When he proclaimed the Din-e-Ilahi, his attempt at a universal deism, and asked Man Singh whether he would take oath on that, the great Rajput is said to have responded, “My lord, I know only two religions, Hinduism and Islam, if you ask me to become a Muslim I will do so but I do not understand this third way!” That did not stop Akbar from instituting Sulh-e Kul, peace with all as the guiding force of his Empire. He ruled for nearly 50 years and spent at least 30 of those in conquest.
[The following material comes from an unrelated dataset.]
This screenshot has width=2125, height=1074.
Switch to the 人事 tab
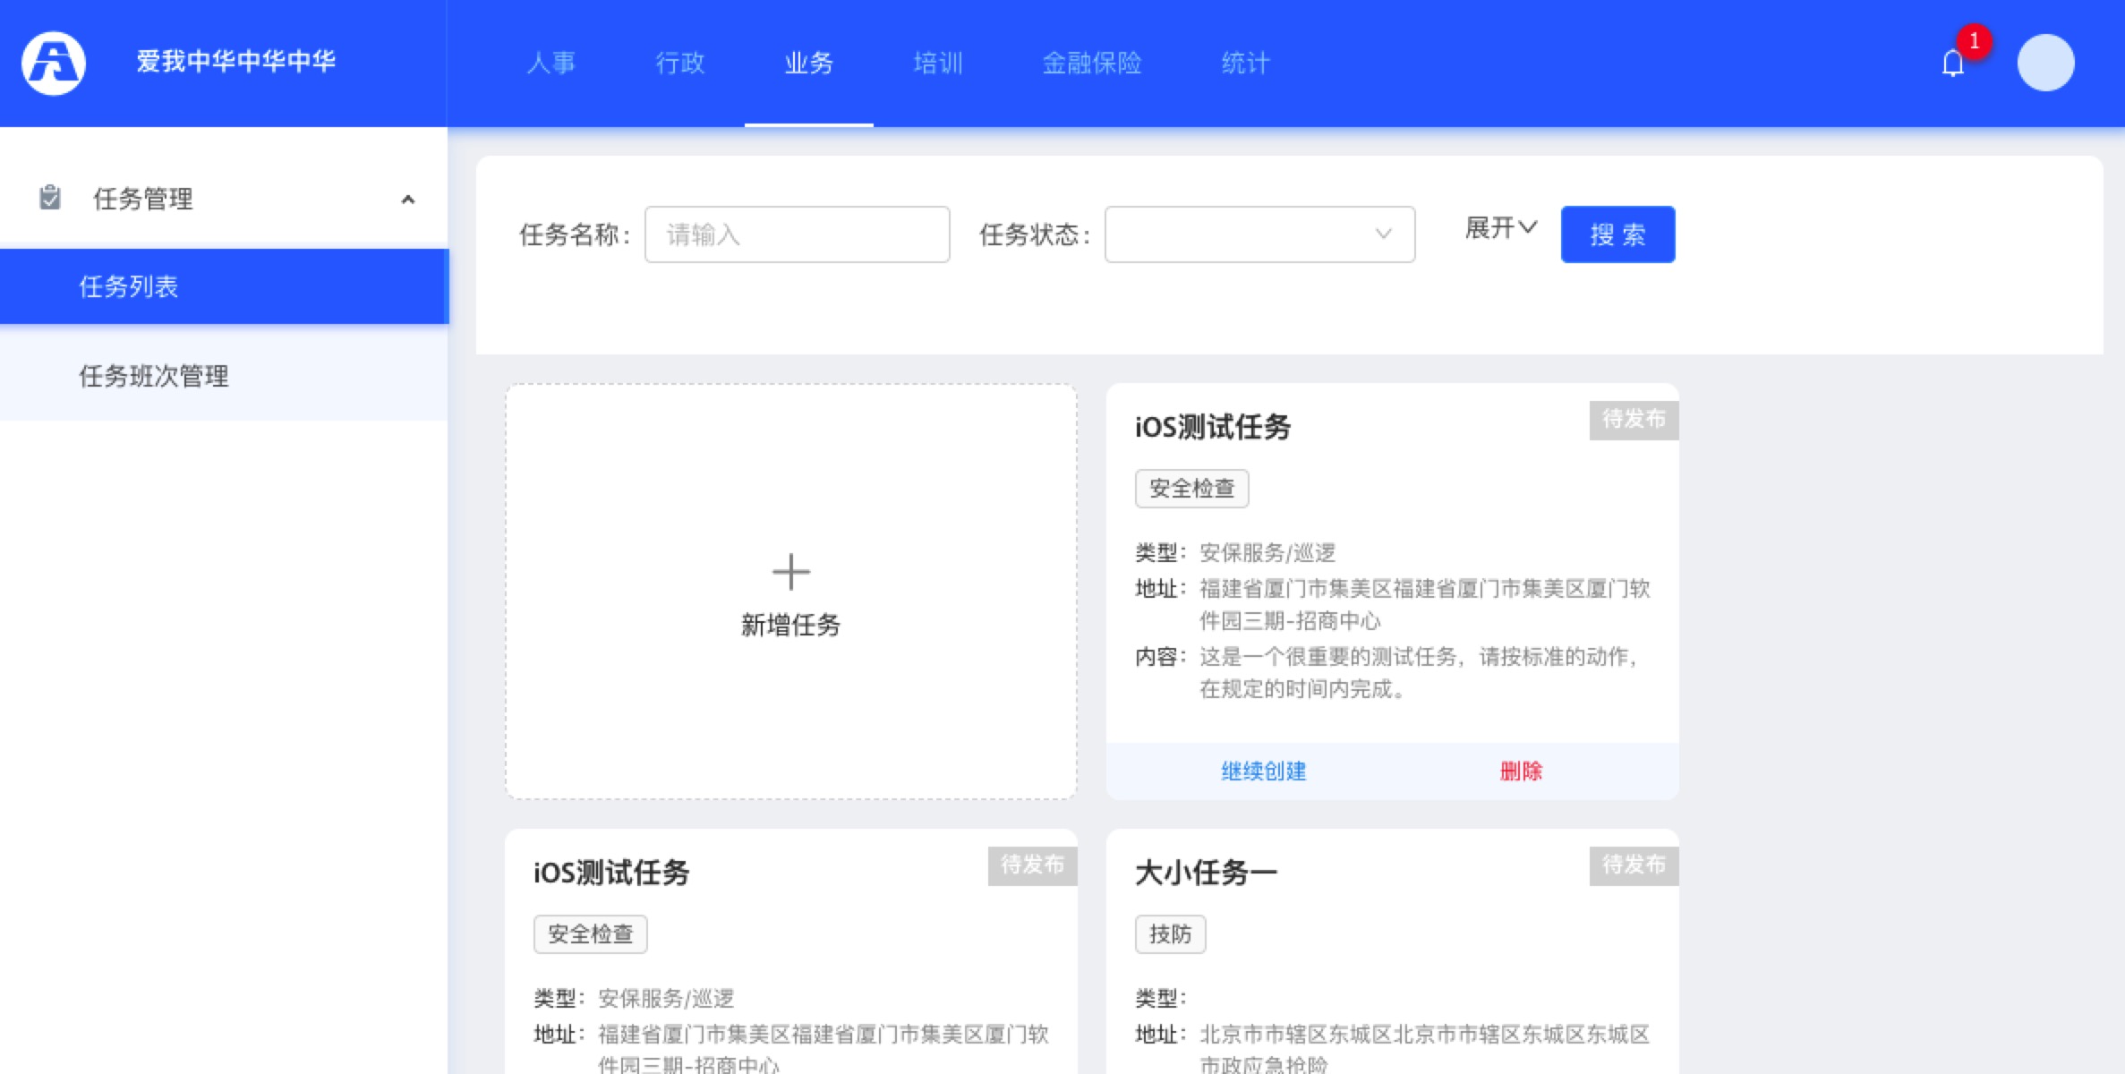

In all things he did he saw himself as a historical personage, standing at the end of a long line of adventurers, rulers and caliphs. Inspired by the stories of the legendary Abbasid Caliph Haroun Al Rashid, he would roam around his kingdom in disguise, getting the pulse of the people. On one such occasion when he was recognised, he turned up his eyes as if he was astigmatic and claimed to be a Rajput. Inspired by Amir Hamza, the Sahib Qiran, the Auspicious Ruler of the Age, he commissioned the most gigantic Mughal painting enterprise known to us, the Hamzanama. The long line of history, with Alexander and Timur and Chengiz and Babur, it was to climax in him and his achievements.
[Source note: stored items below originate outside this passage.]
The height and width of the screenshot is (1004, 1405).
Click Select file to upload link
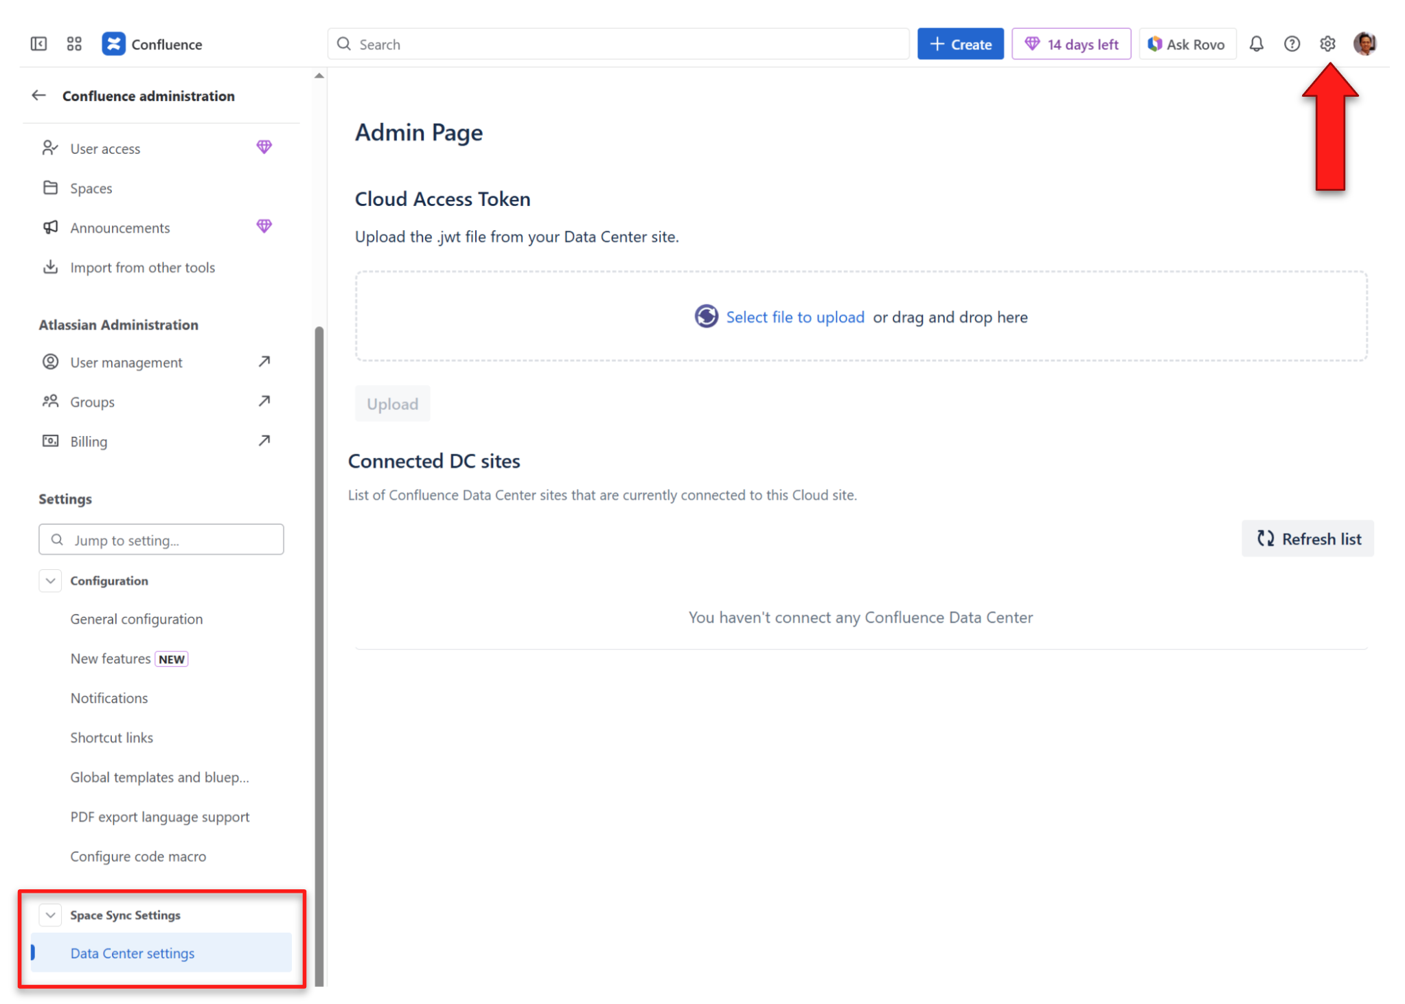click(x=795, y=317)
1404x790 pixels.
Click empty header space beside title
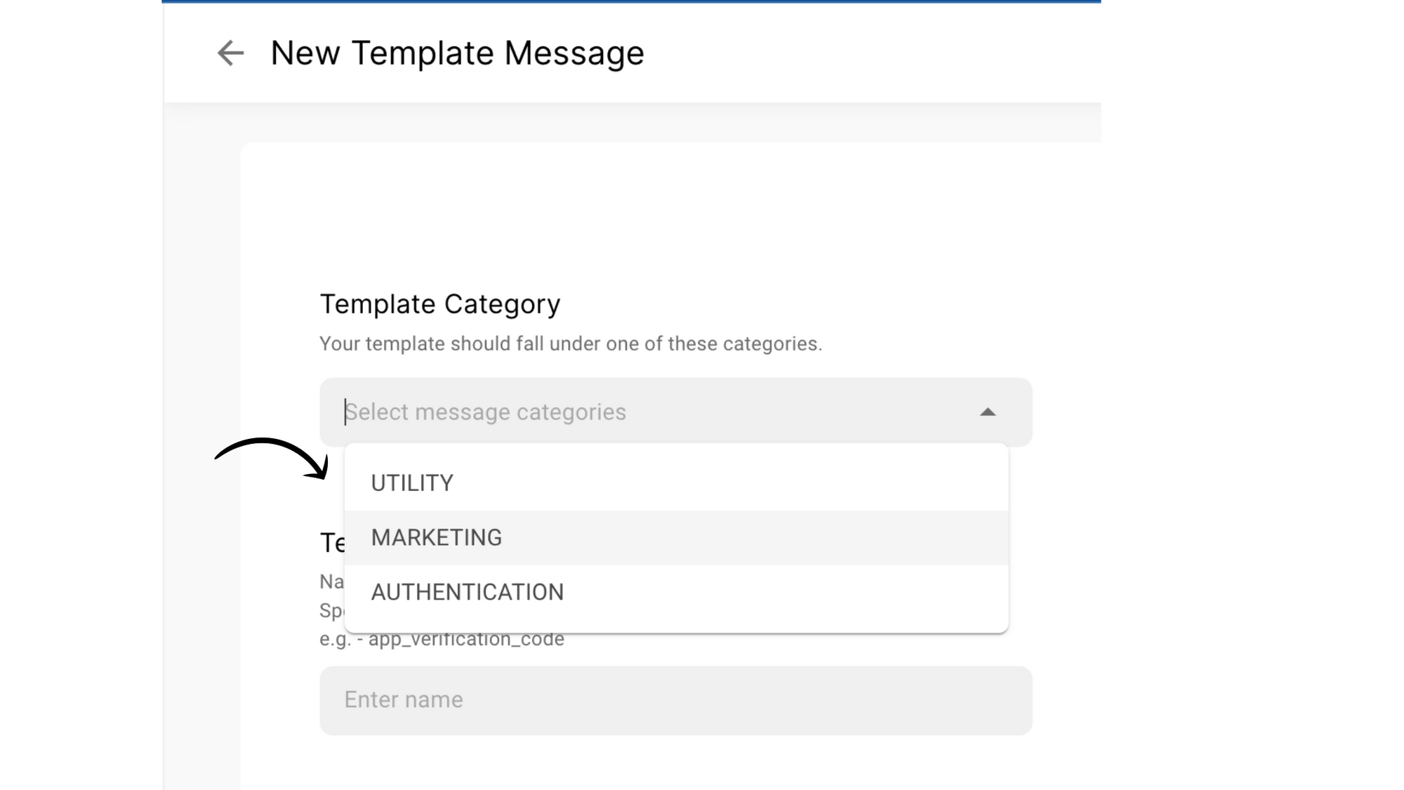[x=878, y=53]
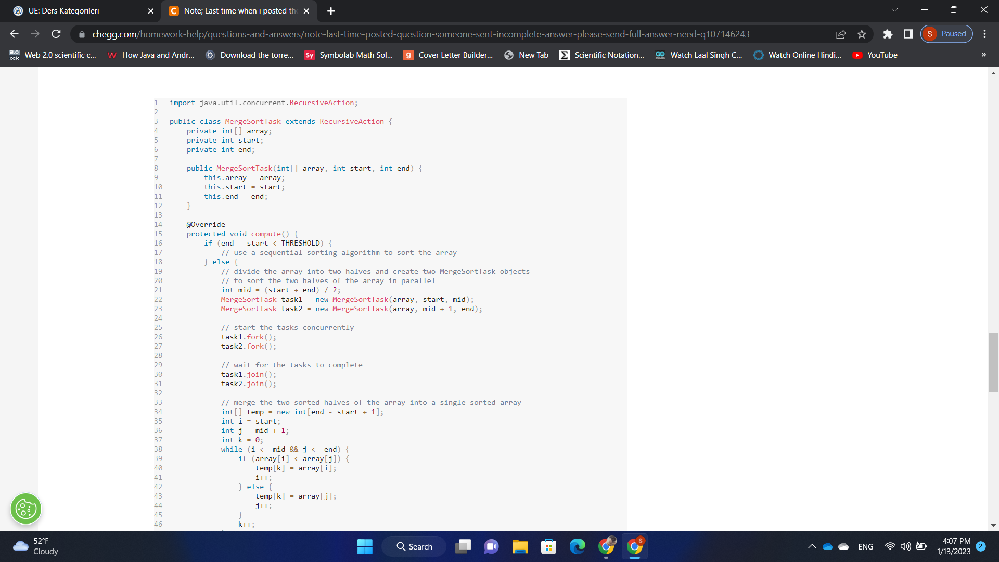
Task: Click the reload page button
Action: (56, 34)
Indeed, he was the monarch of monarchs and the very acme of enlightenment. No wonder he has ever provided the role model for our secularism, a secularism that is as statist and government-heavy as it was under Akbar. No wonder K. Asif began his eponymous film on the Great Mughal with a map of India and a voice over by Hindustan, no less, which proclaims Akbar to be its greatest son. This is still the Nehruvian India and if there was a successor to Akbar it was another jewel-studded son, then ruling over us like an enlightened despot.
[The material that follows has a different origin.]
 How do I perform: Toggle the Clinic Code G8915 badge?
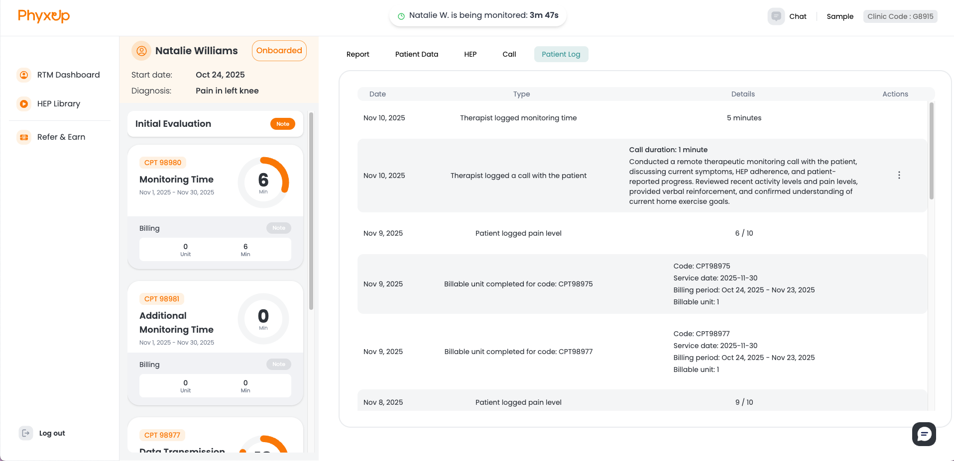(900, 16)
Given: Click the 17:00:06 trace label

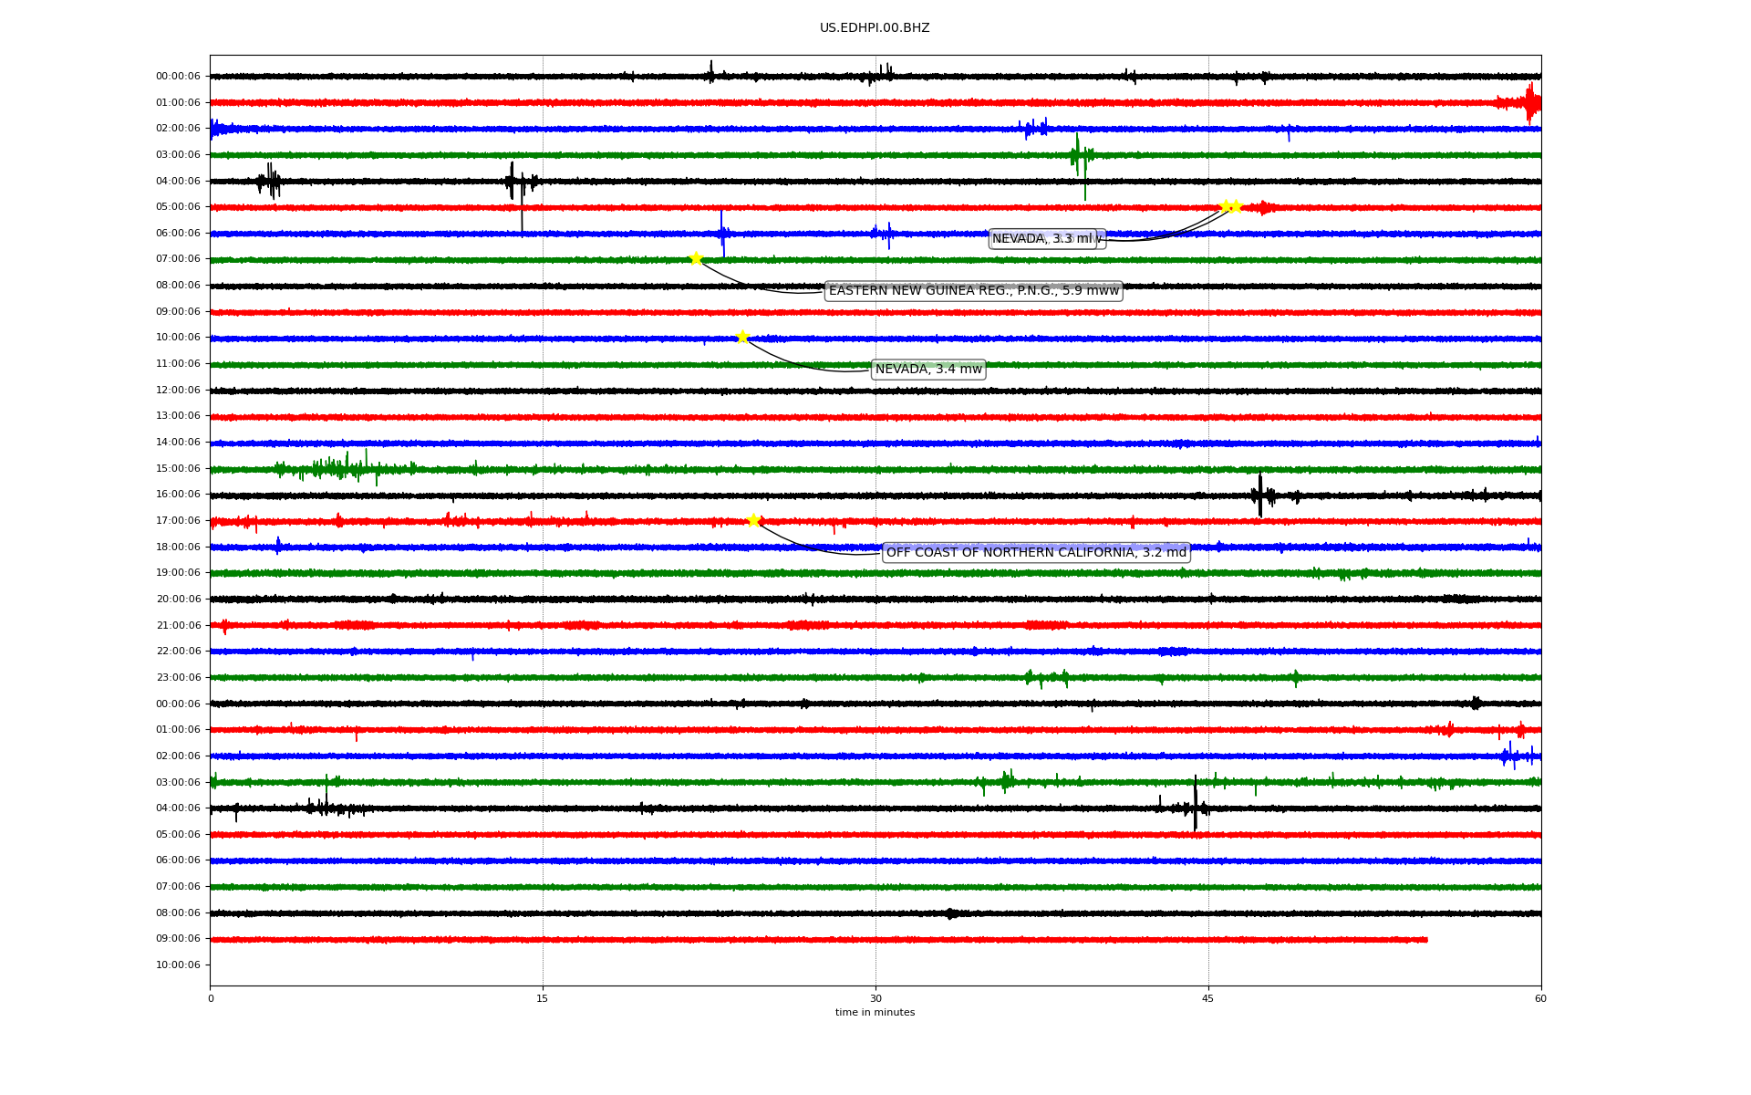Looking at the screenshot, I should (x=178, y=521).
Collier’s fictional autobiography is competent on all these fronts. More than any other previous account it brings out the reflective, philosophical side of Akbar’s personality and shows us how the mighty Mughal Empire was built. Its only fault is that it sticks too closely to the sources and thus ends up giving us an Akbar that we have been familiar with, even though here he goes hunting with his wife and agonises over his possible infertility with a hakim. Collier is very scrupulous with his Arabic transliterations and gets almost everything right except his Urdu chapter headings which are occasionally misspelt. Readers would do well to combine this with the highly readable and slim Episodes in the Life of Akbar by Shireen Moosvi. The Emperor’s Writings is a solid, if occasionally stolid, piece of work. An exciting biography of Akbar, which can climb the bestsellers chart, is still awaited.